We also examined differences in hospital-specific RSRRs by the utilization of a carotid revascularization strategy. In order to obtain a stable estimate of hospitals' proportional use of CAS, we limited this analysis to data from hospitals that performed at least 25 carotid revascularization procedures during the observation period. To examine whether hospital RSRR varied by the proportion of revascularization procedures performed using CAS, we stratified hospitals into 5 groups by their proportional use of CAS among all carotid revascularization procedures (0%, >0% to 10%, >10% to 20%, >20% to 30%, and >30%). We utilized descriptive statistics to summarize hospital-specific RSRRs within each hospital group. We then compared the medians of these 5 hospital groups using a Kruskal-Wallis test. The study protocol was approved by the Human Investigation Committee of Yale University School of Medicine. We used SAS version 9.3 (SAS Institute, Cary, North Carolina) for statistical analyses and defined statistical significance as 2-tailed p < 0.05.
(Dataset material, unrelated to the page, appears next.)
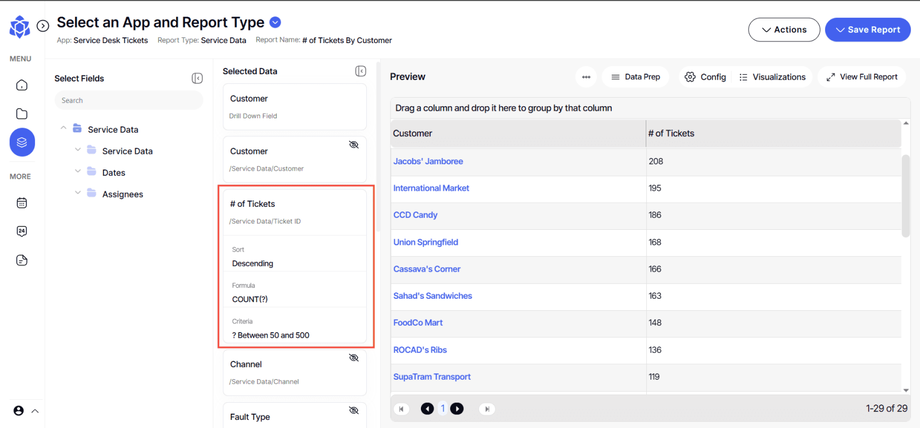Collapse the top-level Service Data tree node
The image size is (920, 428).
63,129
We identified 168,323 patients who underwent a total of 180,059 carotid revascularization procedures (93.2% patients underwent 1 carotid intervention; 6.8% underwent >1 carotid intervention) at 2,287 hospitals between January 1, 2009 and December 31, 2011. Of these 180,059 procedures, 81.5% (146,831) were CEA and 18.5% (33,228) were CAS. The mean age of the cohort was 76.3 years, and 93.2% of included patients were Caucasian (Table 1). Symptomatic carotid stenosis, diabetes, hypertension, and congestive heart failure were present in 9.7%, 43.3%, 89.3%, and 19.7% of the study population, respectively. A total of 43.1% of patients had other peripheral vascular diseases, and 17.6% had renal failure.
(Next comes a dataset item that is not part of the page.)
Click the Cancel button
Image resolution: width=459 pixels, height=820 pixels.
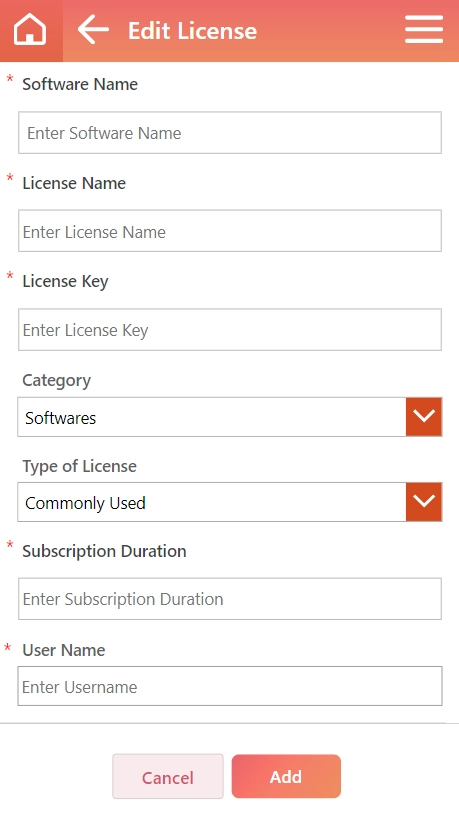(168, 777)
The unadjusted 30-day readmission rate following carotid revascularization was 9.6% (17,202 procedures). One-fourth of all readmissions occurred within 3 days of hospital discharge, 44.3% occurred within the first 7 days of discharge, and 67.8% occurred within the first 14 days of discharge (Figure 1). The unadjusted 30-day mortality rate following carotid revascularization was 1.2% (2,247 procedures). The reasons for readmission following carotid revascularization procedures were broad (Figure 2), with the 10 most common readmission diagnoses contributing only 50.0% of all 30-day readmissions. The most common reasons for readmission were complications of care (8.6%), heart failure (6.6%), and pneumonia (including aspiration pneumonitis) (5.2%). The most common complications of care included hematoma formation (2.3%), iatrogenic stroke/intracranial hemorrhage (0.8%), and non–central nervous system bleeding (0.5%). Additionally, cerebral complications including ischemic stroke, transient ischemic attack, and cerebral hemorrhage were collectively associated with 10.7% of readmissions. Some readmission diagnoses varied over time (Figure 3). For instance, complications of care, heart failure, and acute stroke were more often encountered during the first week following discharge. In contrast, other peripheral vascular diseases, chronic angina, and coronary artery disease were more common in the third and fourth weeks following discharge.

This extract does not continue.